Being functionally literate and communicating in the language of the medium is a reasonable expectation for our peers and clients to have of us. Or to put it another way:
How can anyone effectively build (or fix) something… anything, when they ignore their tools and/or don’t understand how or why it’s constructed the way it is?
There Is No Spoon
Obviously the areas of design and development require different skill-sets, nevertheless Web designers and Web developers don’t exist in their own vacuum. We may refer to ourselves as one or the other, and we are probably more skilled at one than the other. Hell, we probably like one more than the other. But I suspect for many (or most) of us those distinctions blur in the real-world where the hands-on reality is rarely so clearly defined and tidy.
Designing and building for the Web requires a willingness to step outside your comfort-zone. The Web is constantly evolving and so must its builders. The days of development skills existing at the opposite end of the stick from design is, to varying degrees, effectively over for many of us.
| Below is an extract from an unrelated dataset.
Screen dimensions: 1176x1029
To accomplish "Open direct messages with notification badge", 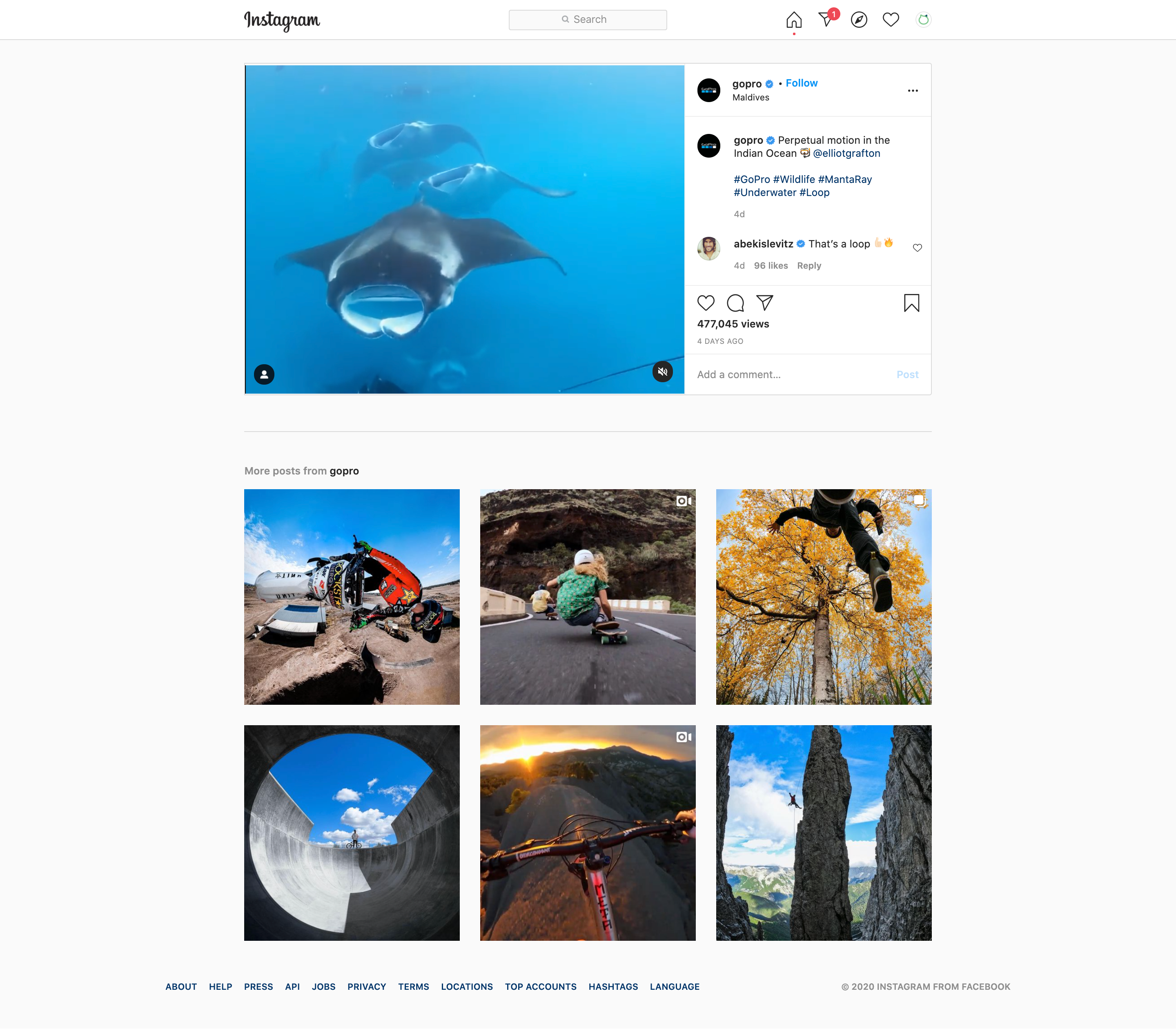I will (826, 20).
Of course we still need specialists, we always will, but for many freelancers the job requires a broader more comprehensive understanding of the medium.
The well-worn mantras of “I don’t care about code” or “I don’t have time to learn code” are at best short-sighted, and at worst serve to undermine the quality of the end-product. Nor are they remotely valid arguments, they’re excuses.
Remember, we’re talking about professionals. Yet these same people don’t know what a CSS selector is? C’mon.
A code literate designer is better equipped and prepared to adapt to a rapidly changing environment. It makes us better problem-solvers and gives us the tools to produce a higher-quality end-product for our clients. But more than that it’s our responsibility to earn the knowledge for ourselves.
It’s often said the difference between an amateur and professional is the professional gets paid. Ok, but certainly money isn’t the sole determining factor. Our experience, skill and knowledge must play the biggest role in how effectively we do our job, and how our peers, clients/employers perceive our professional competency. It’s not about knowing everything about everything, it’s about constantly pushing for those incremental gains of knowledge and skill.
Would you honestly and willingly pay any professional contractor (electrician, carpenter, plumber, engineer... or designer) thousands of dollars to build or fix something if they told you they chose to ignore an aspect of their trade because they were too busy to learn how it works, or worse because it didn’t interest them?
Whether you’re a designer or developer... or Unicorn, isn’t it our responsibility to understand our job as thoroughly as possible? We’re building the Web. It’s what we do and why we get hired... and paid. Is that not enough reason to take responsibility for our work?
1 Of course there are many other possible scenarios, but this is a common one.
2 Commonly referred to as WYSIWYG.
3 The fact that in a responsive World some designers still build static (graphic) mockups instead of using HTML/CSS is astounding.